EPA Superfund summer cleanup work announced
DAVID COLE/Staff writer | Hagadone News Network | UPDATED 10 years, 8 months AGO
Those in charge of cleaning up the Coeur d'Alene Basin from decades of mining expect to spend roughly $38 million on projects this summer season.
"It's going to be well spread out throughout the Coeur d'Alene Basin in terms of geography," said Ed Moreen, remedial project manager with the U.S. Environmental Protection Agency's Coeur d'Alene office. "We'll continue to control contamination sources and also protect existing remedies."
The primary funding source for all the work is settlement dollars from Asarco and Hecla Mining Co., and hiring local contractors and workers remains a high priority for project organizers, Moreen said Tuesday.
Approximately 100 to 125 residential or commercial properties will be cleaned up. More than 17 miles of paved roads will be repaired or replaced in eight different upper basin communities.
Additionally, water collection and treatment projects will be designed.
There also will be construction at multiple mine-waste repositories, Moreen said.
Construction starts this fall on the new Lower Burke Canyon Repository, which will be in Wallace near Woodland Park. It should be ready to receive waste by next spring, and is designed to store 800,000 cubic yards of material.
The existing Big Creek Repository is getting full, and plans are in the works to build an add-on. The Coeur d'Alene Trust, which was set up through the settlement with Asarco, is acquiring two properties. The expansion will increase it from its current capacity of 600,000 cubic yards.
Bruce Schuld, the Idaho Department of Environmental Quality project manager in the Kellogg office, said approximately 150 people will be hired for local road work and property cleanup.
He said yard remediation projects in the upper basin are nearly complete, Schuld said.
"We have kind of a focus of doing residential and commercial properties up there so that we can kind of complete and close out those communities," Schuld said. "We are doing a number of properties in the lower basin," which stretches from Cataldo downstream to Lake Coeur d'Alene.
Schuld said the road repair and replacement work is necessary because as the roads break down, contaminated material below is exposed.
"Most of them are in residential areas," Schuld said Tuesday.
The roads targeted have the least "residual service life in them," he said.
Road work started in Osburn earlier this month and road replacement should be completed in August.
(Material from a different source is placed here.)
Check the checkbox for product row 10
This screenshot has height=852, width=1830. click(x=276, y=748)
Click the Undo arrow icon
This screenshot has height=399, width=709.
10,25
Dan Meyer, senior program manager for the Coeur d'Alene Trust, said construction will resume on a mine waste consolidation area near the East Fork of Ninemile Creek.
The remote 20-acre site will first receive waste from the Interstate-Callahan Mine.
"There's about a total of 200,000 (cubic) yards there," Meyer said. "It's going to take us two years" to get mine waste from Interstate-Callahan to the waste consolidation area.
The trust is starting its investigation and design work to tackle the Success Mine site.
"The Success is the largest mine site in Ninemile (Canyon)," Meyer said. It has more than 400,000 cubic yards of mine dump material.
The four-year construction cleanup project at the Success Mine site will start when work at Interstate-Callahan is completed, he said.
"The East Fork of Ninemile Creek comes right by Success and right through the middle of the Interstate-Callahan," Meyer said.
"The zinc levels are very high in Ninemile," he said. The Ninemile flows south to Wallace. "It won't support aquatic life right now."
The Ninemile waste consolidation area will be able to hold 1 million cubic yards of material, Meyer said.
The trust also will be working in the area of Canyon Creek, he said.
Additionally, the EPA has completed the design for a riverbank and beach remediation pilot project at the Kahnderosa RV park. Construction is slated for the fall.
The project will reduce human and wildlife exposure by isolating and stabilizing the eroding riverbank. Native plants will be used to stabilize the shoreline. It's a stretch of approximately 300 feet.
"It's eroding really badly," Meyer said.